In this case, Riley’s claim for LTD benefits was approved by MetLife in March 2005. However, MetLife issued Riley his first LTD benefits check for $50, which was less than the amount he felt he was owed, on April 15, 2005. Riley refused to cash it. He likewise refused to cash any of the subsequent checks he received, returning them all to MetLife in December 2005. He also asked MetLife to stop sending him checks. Riley filed this suit against MetLife- for unpaid LTD benefits- on March 22, 2012. But was this suit timely filed?
In analyzing the case, the First Circuit Court of Appeals (the “Court”) said that ERISA does not provide a statute of limitations with respect to actions to recover unpaid benefits from non-fiduciaries under its civil enforcement provision, 29 U.S.C. § 1132(a). Rather, with respect to these actions, Federal courts borrow the most closely analogous statute of limitations in the forum state. The most closely analogous statute of limitations here is the six-year period Massachusetts applies to breach of contract claims. Also, while state law governs the length of the limitations period, federal common law determines when an ERISA claim accrues. Ordinarily, a cause of action for ERISA benefits accrues when a fiduciary denies a participant benefits.
In this case, the Court continued, MetLife allowed Riley’s LTD claim, but with its first check for $50, MetLife denied his explicit assertion that any award of that sum was inaccurate. This was not a complete repudiation or a formal denial of all LTD benefits. But it was a clear repudiation of Riley’s assertion that he was entitled to more than the amount MetLife actually awarded. The Court concluded that this repudiation, of which Riley was aware, caused Riley’s cause of action to accrue, thereby causing the statute of limitations to start to run. As March 22, 2012 is more than 6 years after the applicable repudiation-which occurred in March 2005-the statute of limitations has expired.
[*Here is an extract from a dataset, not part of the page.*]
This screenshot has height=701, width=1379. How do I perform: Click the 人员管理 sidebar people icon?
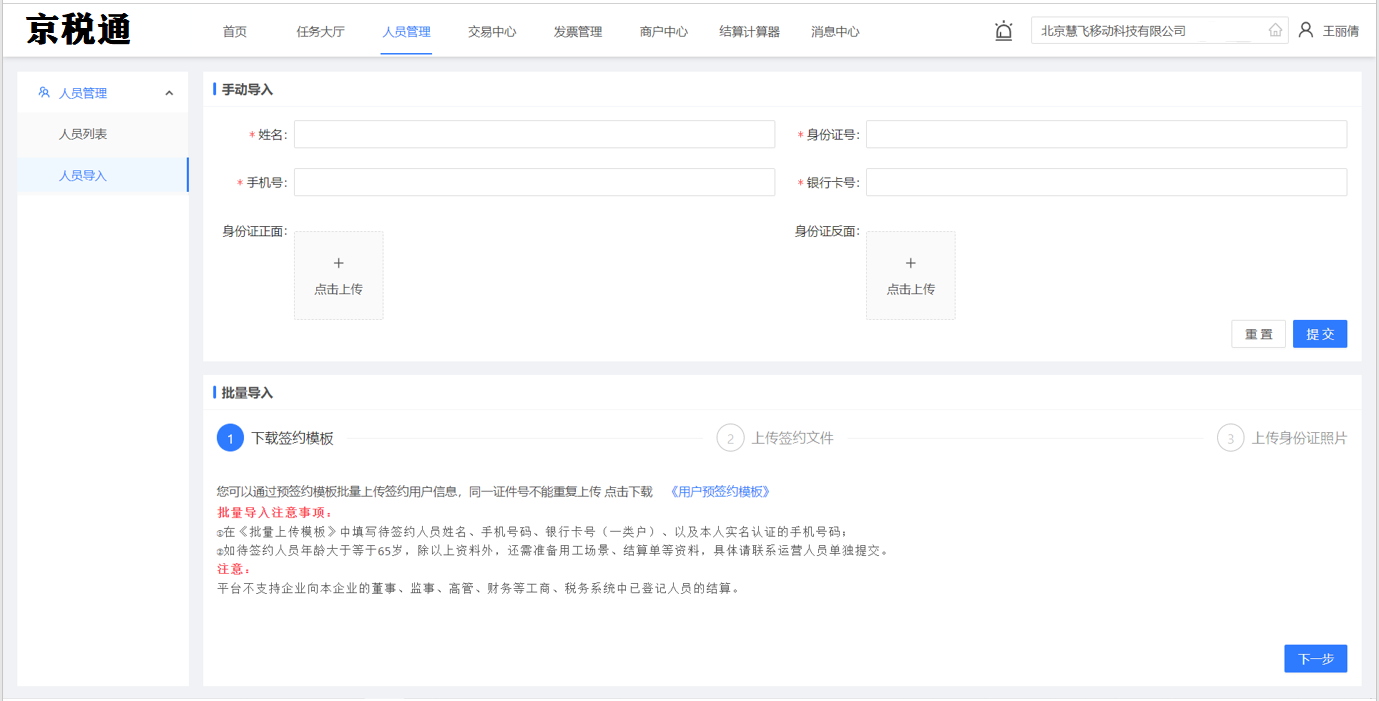click(x=44, y=93)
The Court then reviewed the issue that, while the foregoing conclusion mandates that the statute of limitations has expired at least with respect to MetLife’s initial calculation of Riley’s benefits and its first benefit payments, what about payments that should have been made within the 6-year limitations period, like under an installment contract? The Court concluded that here, when the act complained of is a one-time miscalculation, the statute of limitations does not start separately for each payment.
As such, the Court ruled that the statute of limitations on Riley’s claim had expired, so that his suit was not timely filed, and it affirmed the district court’s decision.